Why Western Civilisation is Facing the Great Unravelling, By Peter West
We've all seen the headlines about "polarisation" and "fragmentation," usually served up with a side of hand-wringing about Twitter bots and echo chambers. But there's a more chilling diagnosis floating around the paywalled corners of the intellectual Right lately: Civilisational fragmentation isn't just a political disagreement; it's an erosion of reality caused by a total lack of a coherent worldview.
In short, the "house" of Western Civilization is falling apart because we've forgotten that it was supposed to have a foundation, a roof, and a purpose. Instead, we're all just fighting over the wallpaper in the guest bathroom while the termites have a field day with the floorboards.
1. The IKEA Model of Identity
In the old days — you know, ten minutes ago in historical terms — civilisation was built on a "Grand Narrative." Whether you were a peasant or a prince, you shared a map of the world. You knew where you came from (the past), what was expected of you (duty), and where you were going (the future/the transcendent).
Today, we've replaced that solid oak furniture with "Flat-Pack Worldviews." We pick a bit of secular humanism here, a dash of therapeutic yoga there, and a heavy dose of political coercion to hold it all together. The problem is that IKEA worldviews aren't meant to hold up a civilisation. When the wind blows — say, in the form of an economic crisis or a global pandemic — the whole thing wobbles because nobody agrees on the assembly instructions.
2. The "View from Nowhere" leads to "Nowhere"
The modern liberal project promised us that we didn't need a shared worldview. We were told we could all just be "individuals" floating in a neutral marketplace of ideas. It turns out that "neutrality" is just a fancy word for "empty."
When you stop teaching the classics, stop valuing the sacred, and start treating history like a crime scene rather than an inheritance, you don't get a more "inclusive" society. You get a fragmented one. You get a population that can't even agree on what a "woman" is, let alone what "justice" or "the good life" looks like.
Conservative Pro-Tip: A civilisation that stands for everything actually stands for nothing, and a civilisation that stands for nothing eventually falls over when the dragons breathe on it.
3. Fragmentation as a Feature, Not a Bug
From a conservative perspective, this fragmentation isn't an accident; it's the logical conclusion of "Expressive Individualism." If the highest goal of life is to "be yourself," then there are 8 billion+ versions of "the truth" walking around.
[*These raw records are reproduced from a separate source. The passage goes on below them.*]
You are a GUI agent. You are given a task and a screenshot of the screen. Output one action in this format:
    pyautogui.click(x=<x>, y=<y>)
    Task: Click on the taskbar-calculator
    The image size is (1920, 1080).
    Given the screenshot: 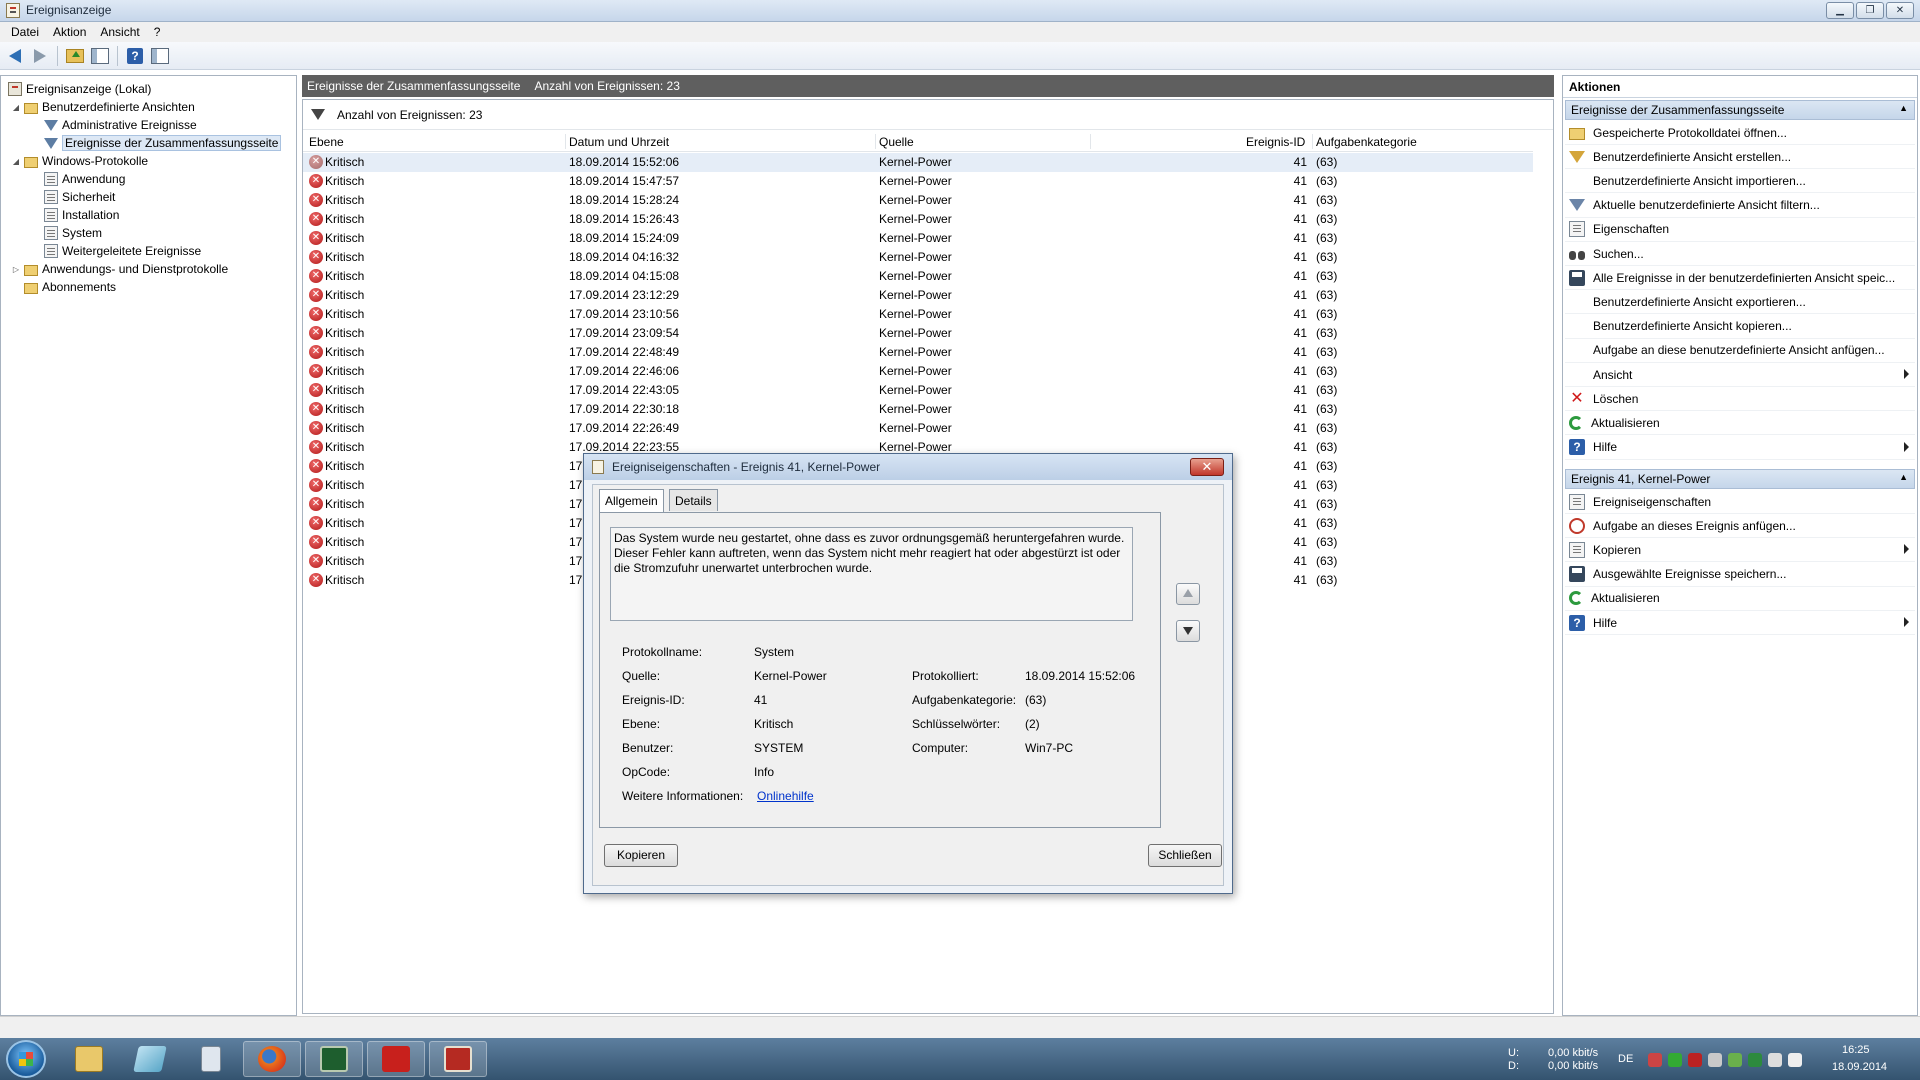 What is the action you would take?
    pyautogui.click(x=211, y=1059)
    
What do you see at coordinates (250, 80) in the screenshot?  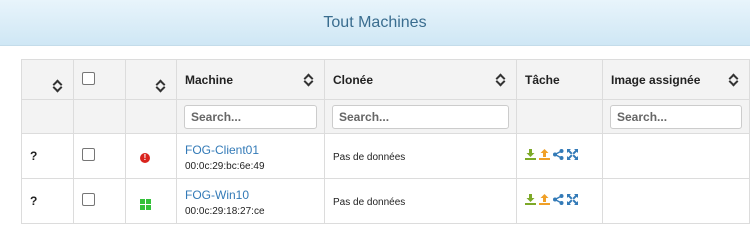 I see `col-machine-header: Machine` at bounding box center [250, 80].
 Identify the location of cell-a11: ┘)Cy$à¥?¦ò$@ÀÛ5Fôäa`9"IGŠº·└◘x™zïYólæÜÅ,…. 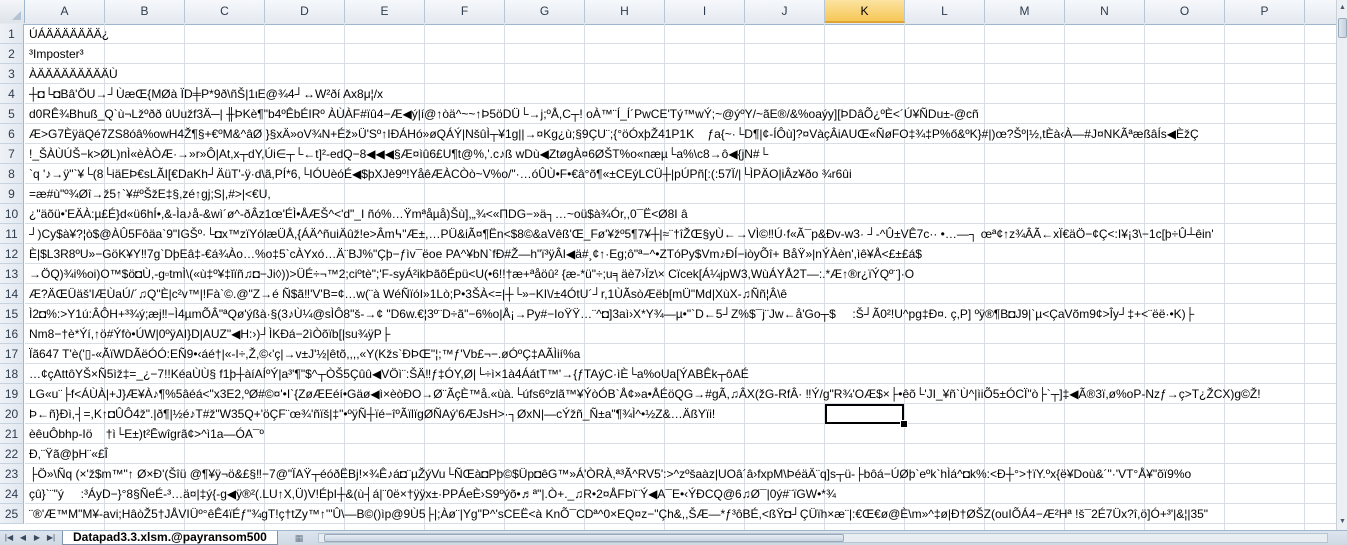
(682, 234).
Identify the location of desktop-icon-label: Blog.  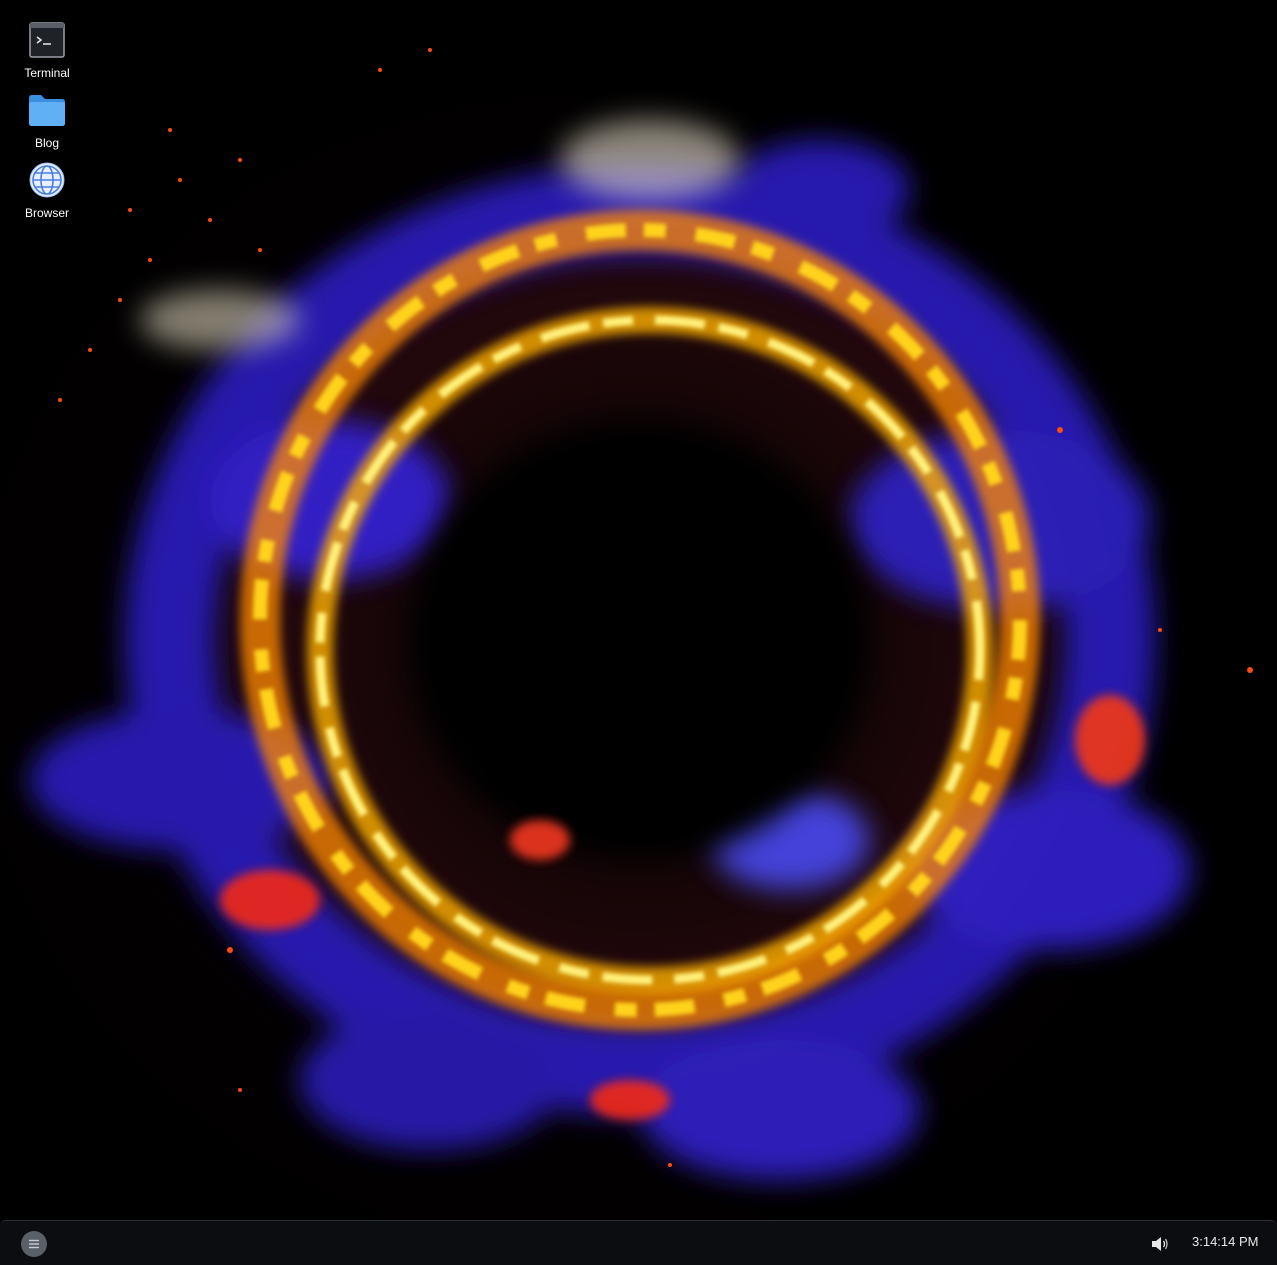
(47, 143).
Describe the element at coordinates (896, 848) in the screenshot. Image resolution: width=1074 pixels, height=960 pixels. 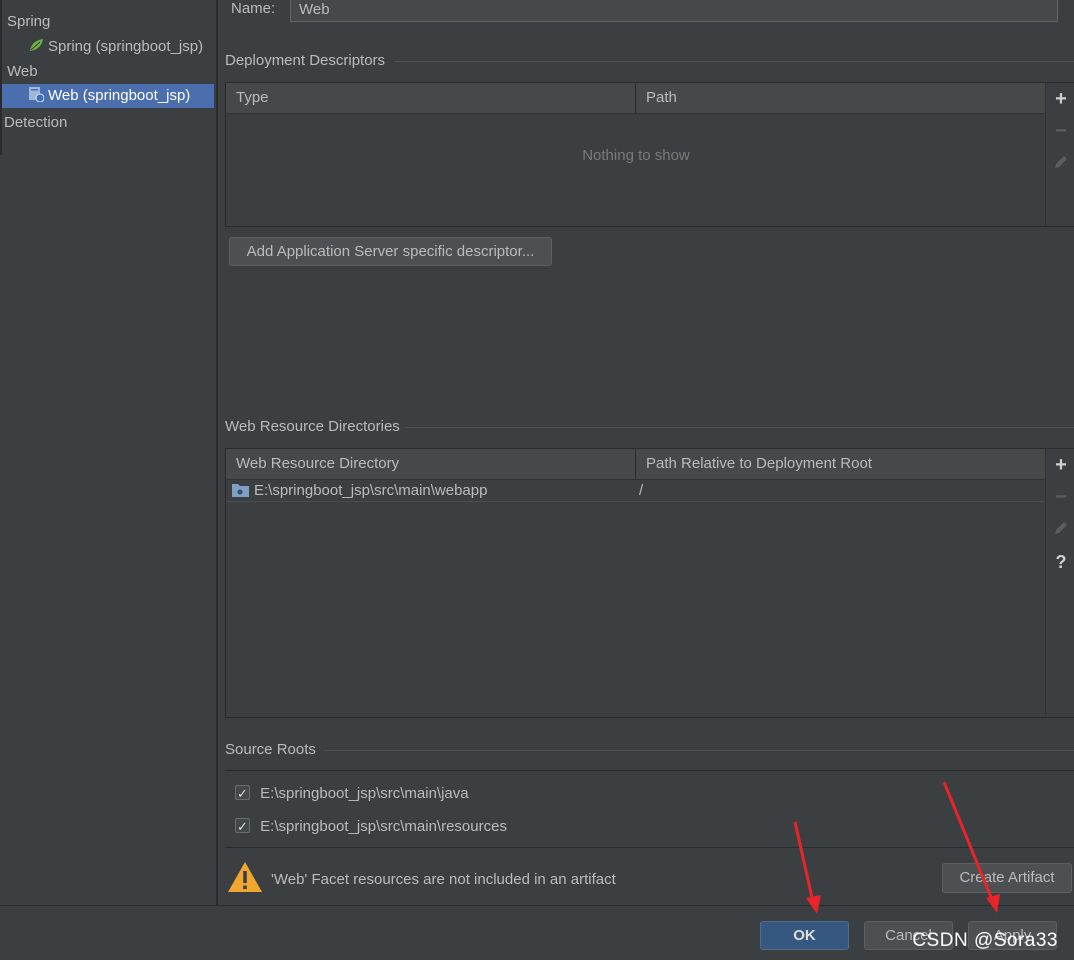
I see `annotation-arrows` at that location.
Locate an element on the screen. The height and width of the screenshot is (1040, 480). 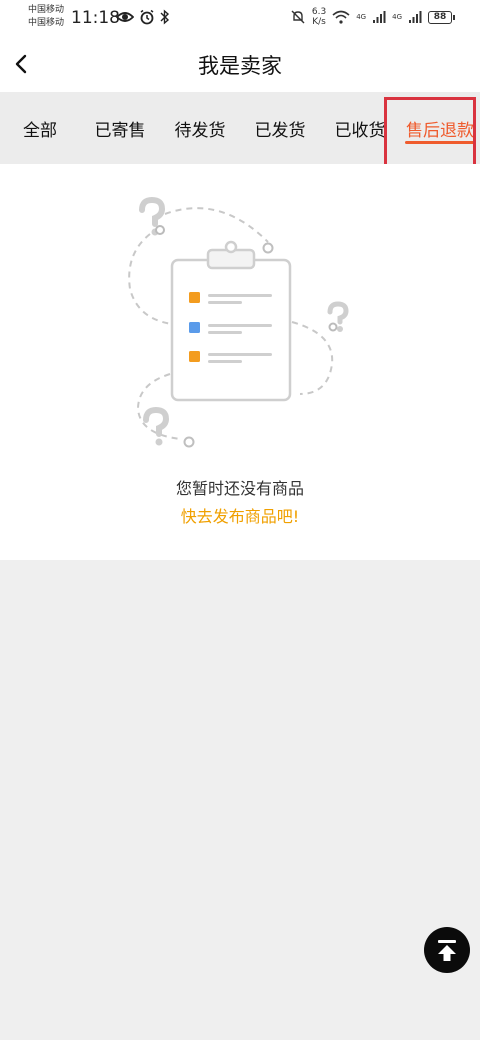
net-speed-unit: K/s is located at coordinates (319, 22).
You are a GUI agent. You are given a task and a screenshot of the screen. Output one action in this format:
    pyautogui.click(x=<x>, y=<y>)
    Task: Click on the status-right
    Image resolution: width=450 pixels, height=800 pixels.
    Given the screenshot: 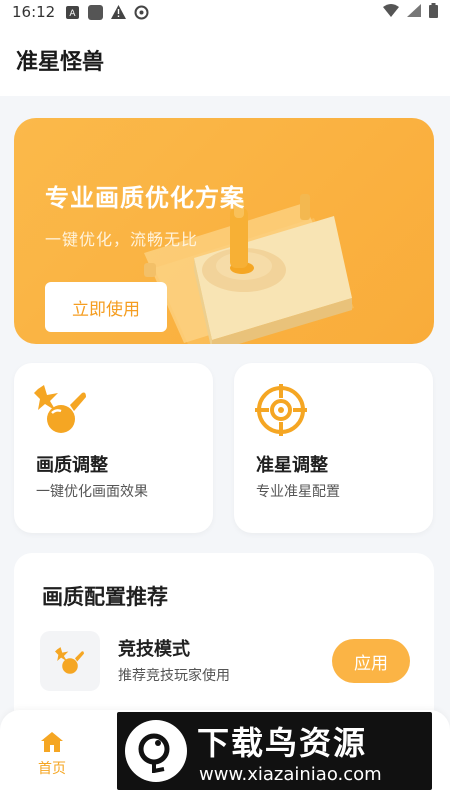 What is the action you would take?
    pyautogui.click(x=410, y=12)
    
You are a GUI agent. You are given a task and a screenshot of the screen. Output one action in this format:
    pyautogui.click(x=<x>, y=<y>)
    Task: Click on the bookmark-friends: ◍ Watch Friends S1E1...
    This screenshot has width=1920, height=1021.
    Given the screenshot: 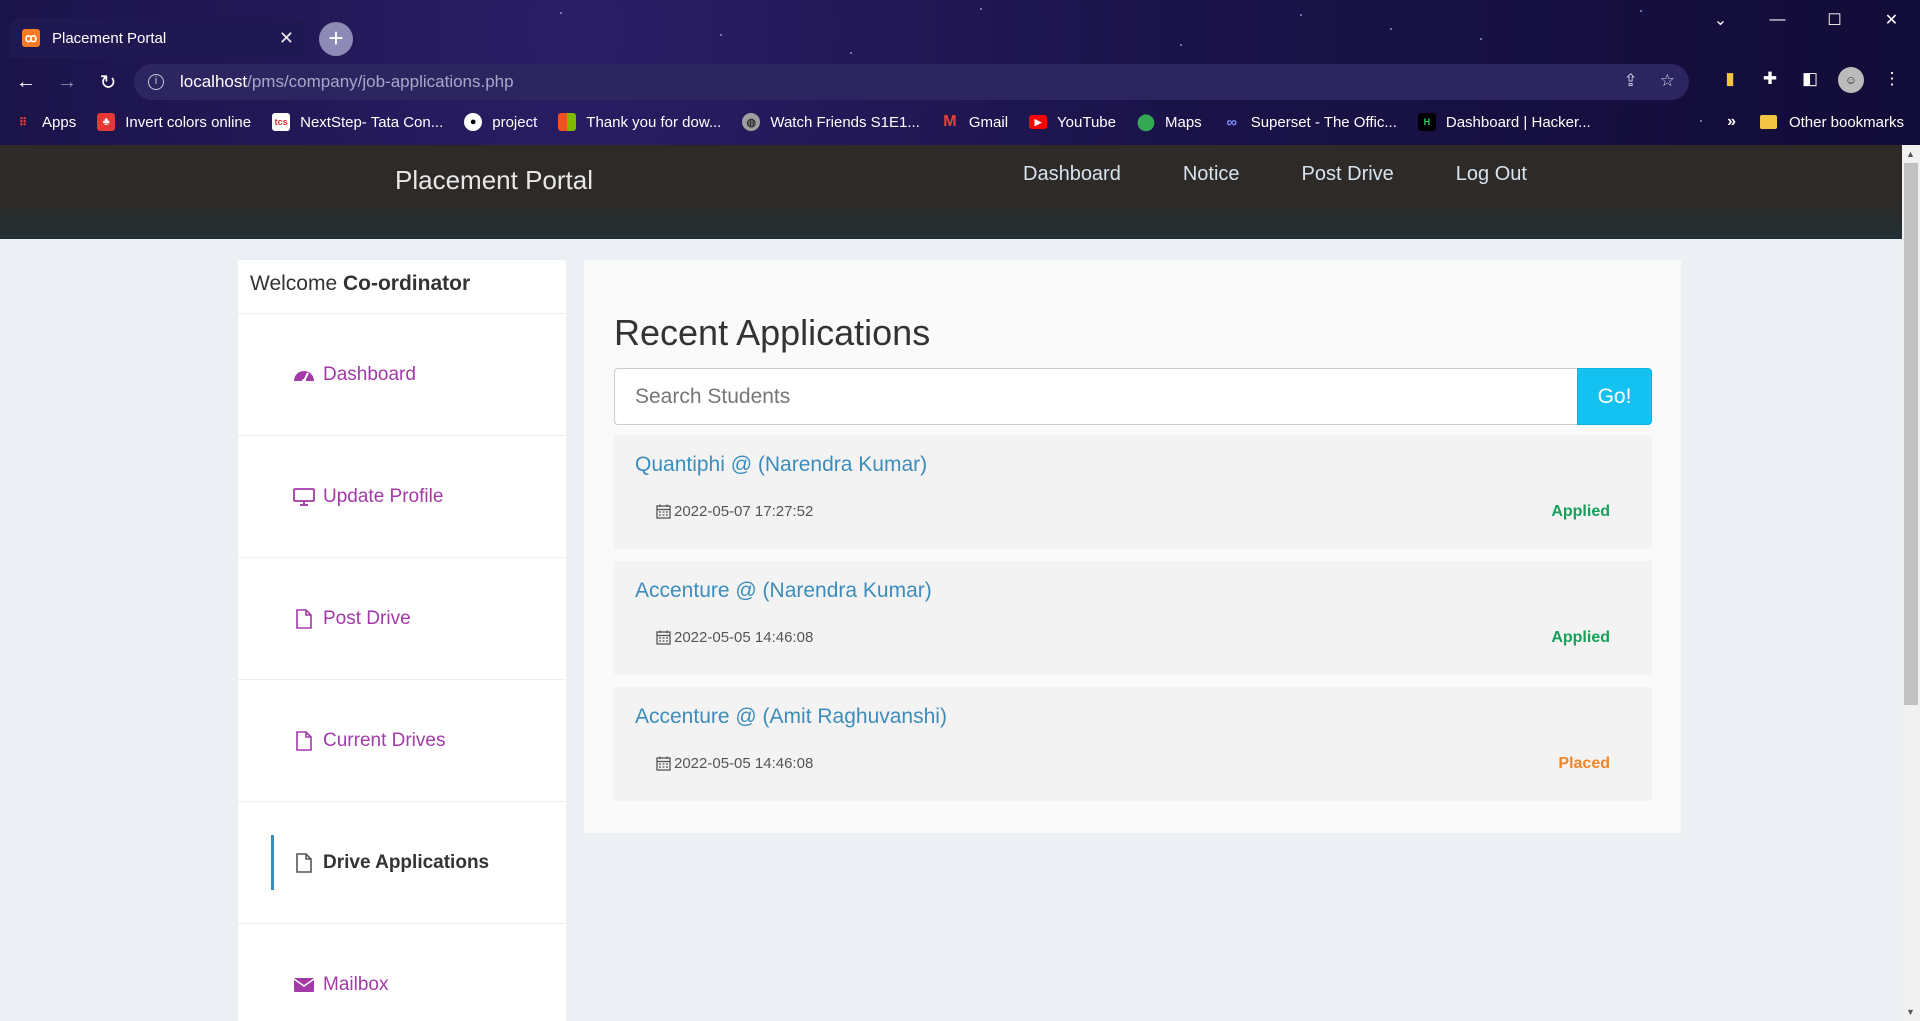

Cohesion requires sacrifice. It requires saying, "I will give up a bit of my personal whim to belong to this greater thing." But we've become so allergic to authority — religious, historical, or even biological —that we've shredded the fabric that used to bind us. We aren't a "people" anymore; we're just a collection of demographics sharing a ZIP code and a Netflix subscription.
The Verdict: Can We Re-Glue the Cracked Vase of Modernity?
The dark irony is that as our shared worldview erodes, we become more obsessed with politics, not less. We try to use the law to force people to act like we have a shared culture, which is like trying to use duct tape to repair a shattered Ming vase. It looks ugly, it doesn't hold water, and eventually, the tape loses its stick.
If we want to stop the fragmentation, we have to stop pretending that "tolerance" is a sufficient substitute for "truth." We need to go back to the basement, check the foundation, and remember that civilisation isn't something you innovate into existence — it's something you inherit and protect.
The Counter-Manifesto: Rebuilding the Foundation
To stop the rot, we have to move past the "DIY" approach to reality. If fragmentation is the result of billions of individual truths, the cure is a return to Objective Order. We don't need a new "app" for society; we need to rediscover the operating system that worked for centuries.
The Restoration of Shared Language: We must stop the semantic games. If we cannot agree on the meaning of basic words — family, virtue, duty, truth — we aren't a civilisation; we're a tower of Babel with better Wi-Fi. Rebuilding starts with calling things what they are.
The Primacy of the Local: Since the "Grand Narrative" has been shattered at the national level, the repair work begins in the "Little Platoons." It's hard to fragment a community that shares a physical space, a local church, a school board, and a common history. We re-glue the vase by starting with the largest shards first.
The Inheritance Model: We must pivot from being "consumers" of culture to being "stewards" of it. Education shouldn't be about "interrogating" the past until it confesses to modern sins; it should be about learning the wisdom of those who managed to build the cathedrals we're currently spray-painting.
Embracing Transcendence: A worldview that stops at the edge of the physical world is too small to sustain a civilisation. Without a sense of the sacred — something higher than our own appetites — society becomes a zero-sum game of power. We need a "North Star" that isn't just a reflection of our own faces. I suggest Christianity, which has been the foundation of the West; tried and totally proven.
True conservative "progress" isn't moving forward into a void; it's a stubborn return to the things that stay true even when they aren't popular. It's the realisation that while the wallpaper might change, the load-bearing walls are non-negotiable.